STATED PROBLEM » Rewrite all of the material below, replacing every "Task" with "Step" and keeping everything else the same. Omit the pictures from your answer.

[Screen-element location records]
★ ★ ★ ★ ★

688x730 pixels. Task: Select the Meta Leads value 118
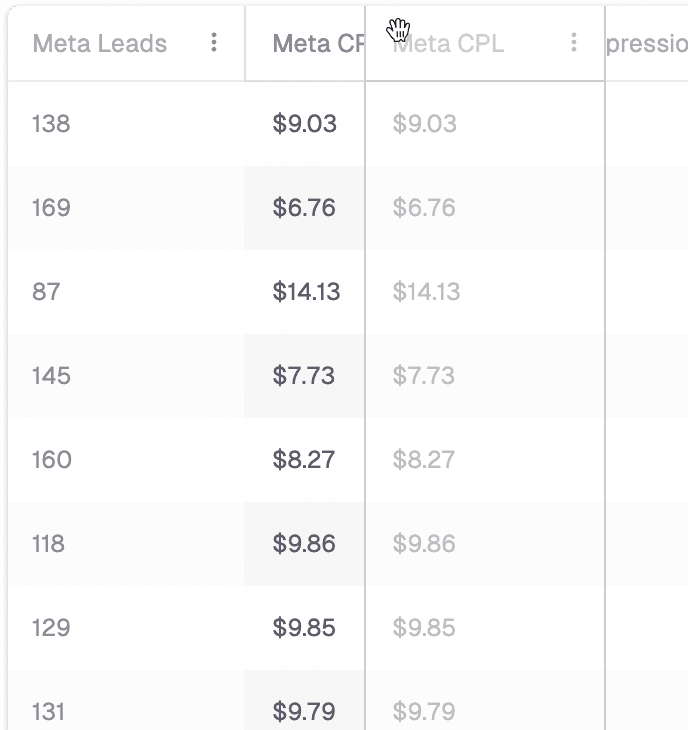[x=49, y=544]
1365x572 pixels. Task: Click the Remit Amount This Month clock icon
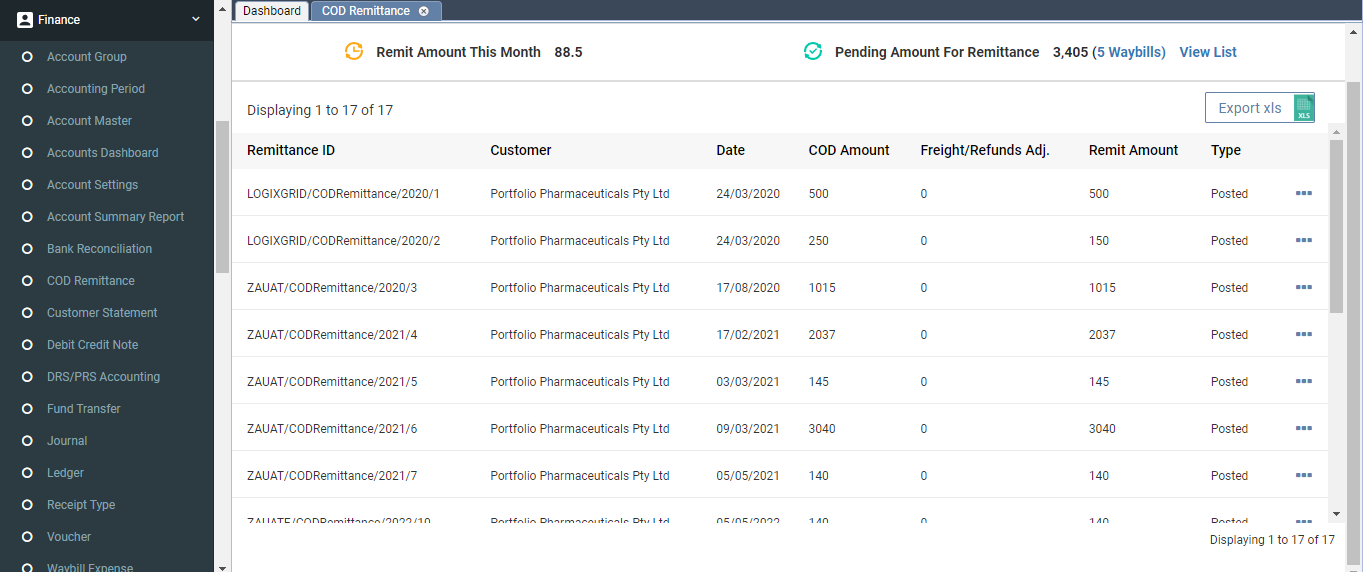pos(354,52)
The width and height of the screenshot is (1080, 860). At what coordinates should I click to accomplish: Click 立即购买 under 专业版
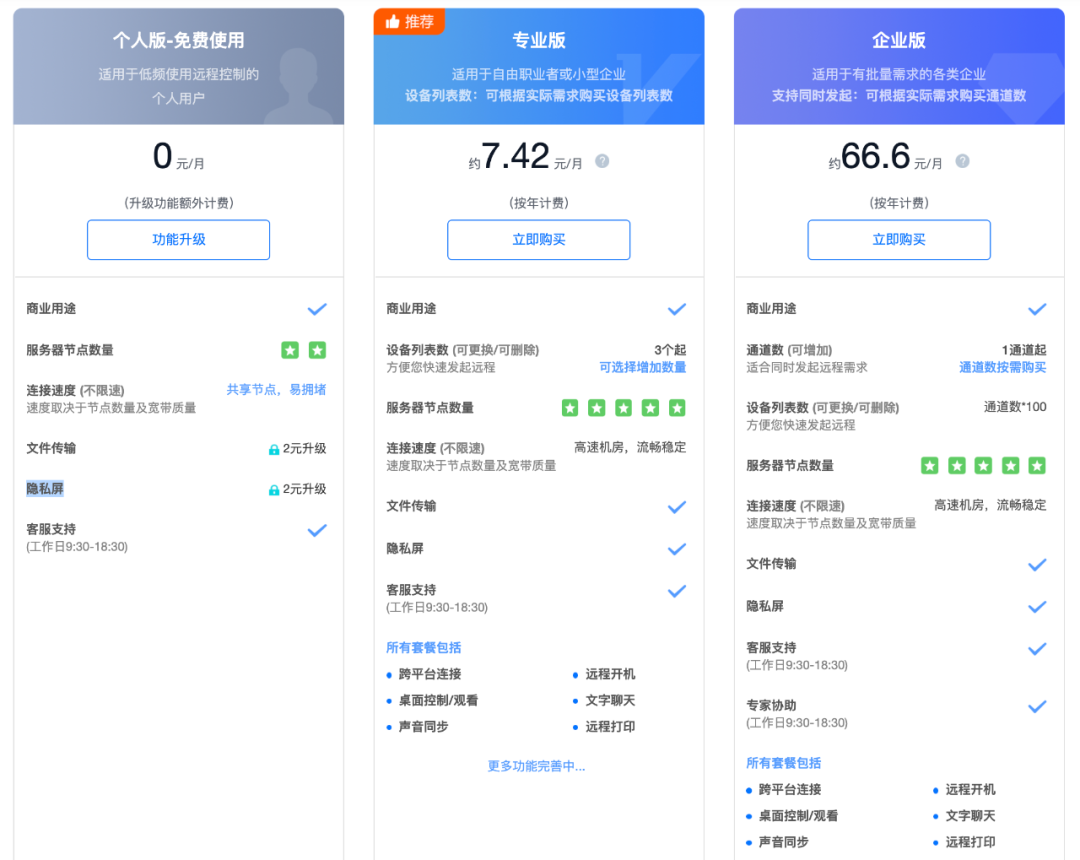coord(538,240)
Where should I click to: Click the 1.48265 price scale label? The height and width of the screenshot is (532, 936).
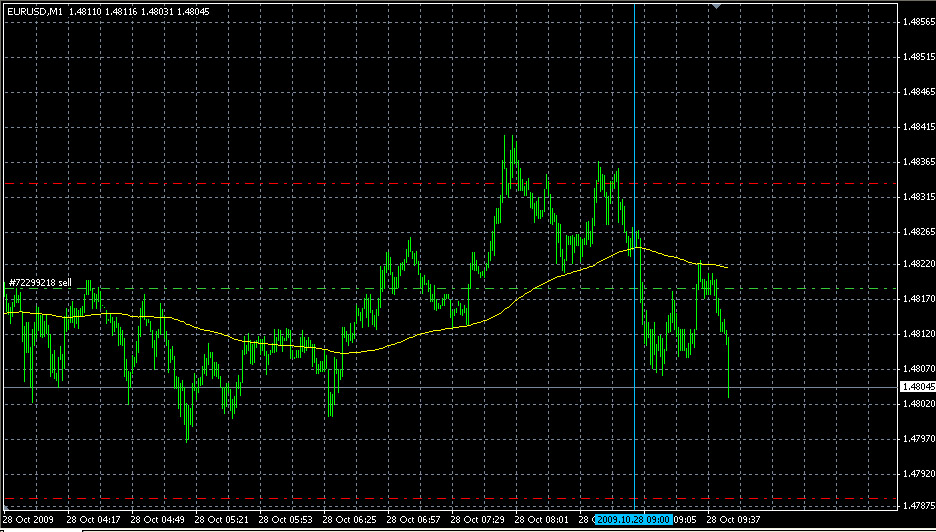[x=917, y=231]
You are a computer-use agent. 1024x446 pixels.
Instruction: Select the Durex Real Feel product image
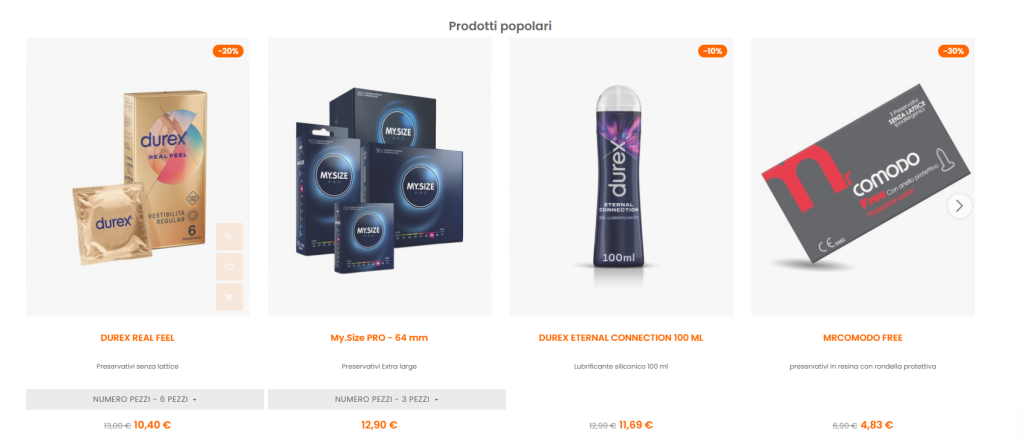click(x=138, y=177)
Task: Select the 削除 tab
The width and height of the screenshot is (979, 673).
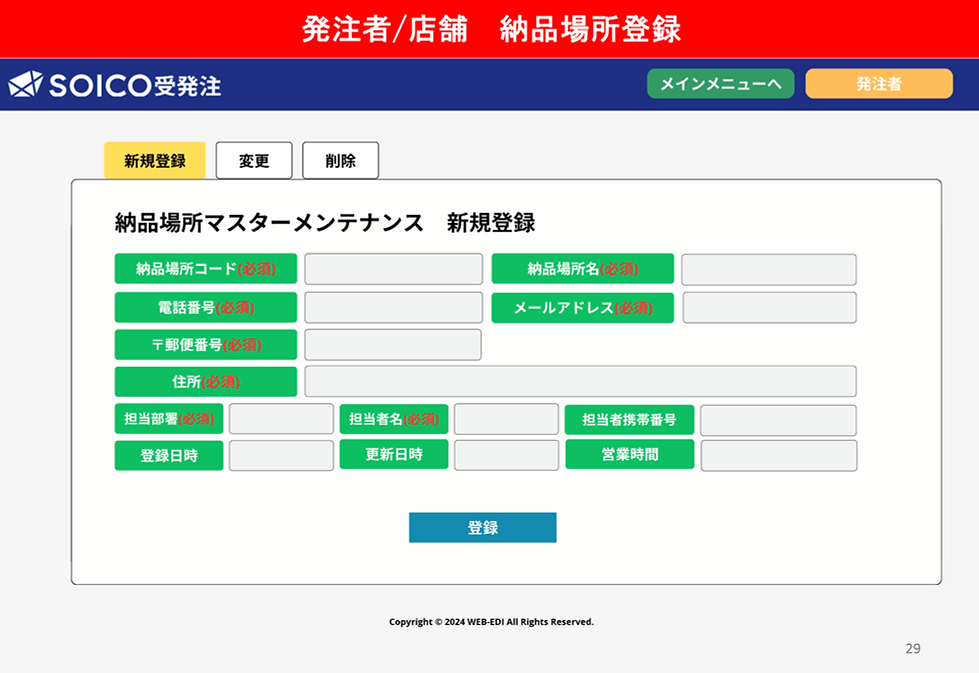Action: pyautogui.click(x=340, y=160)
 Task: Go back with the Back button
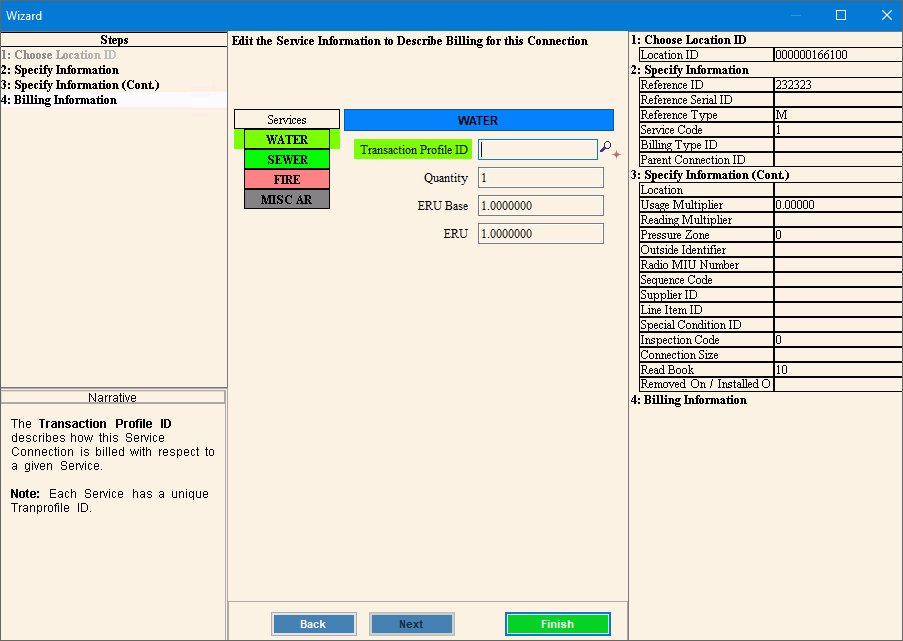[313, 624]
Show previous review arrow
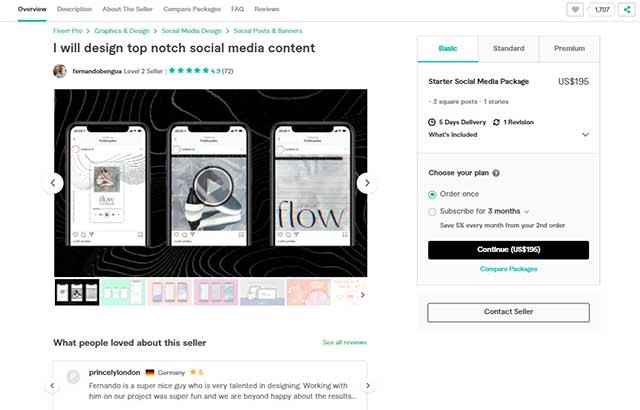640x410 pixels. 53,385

★ ★ ★ ★ ★

EXERCISE ANSWER »
688x730 pixels. Step: Select the Meta Leads value 118
[x=49, y=544]
1365x572 pixels. Step: Click the Remit Amount This Month clock icon
pos(354,52)
The width and height of the screenshot is (1080, 860). At what coordinates should I click to accomplish: Click 立即购买 under 专业版
coord(538,240)
Where should I click to: Click the 1.48265 price scale label? The height and width of the screenshot is (532, 936).
[x=917, y=231]
You are a computer-use agent. 1024x446 pixels.
Instruction: Select the Durex Real Feel product image
click(x=138, y=177)
Step: Select the 削除 tab
The width and height of the screenshot is (979, 673).
Action: pyautogui.click(x=340, y=160)
 Step: Go back with the Back button
[313, 624]
Show previous review arrow
640x410 pixels. 53,385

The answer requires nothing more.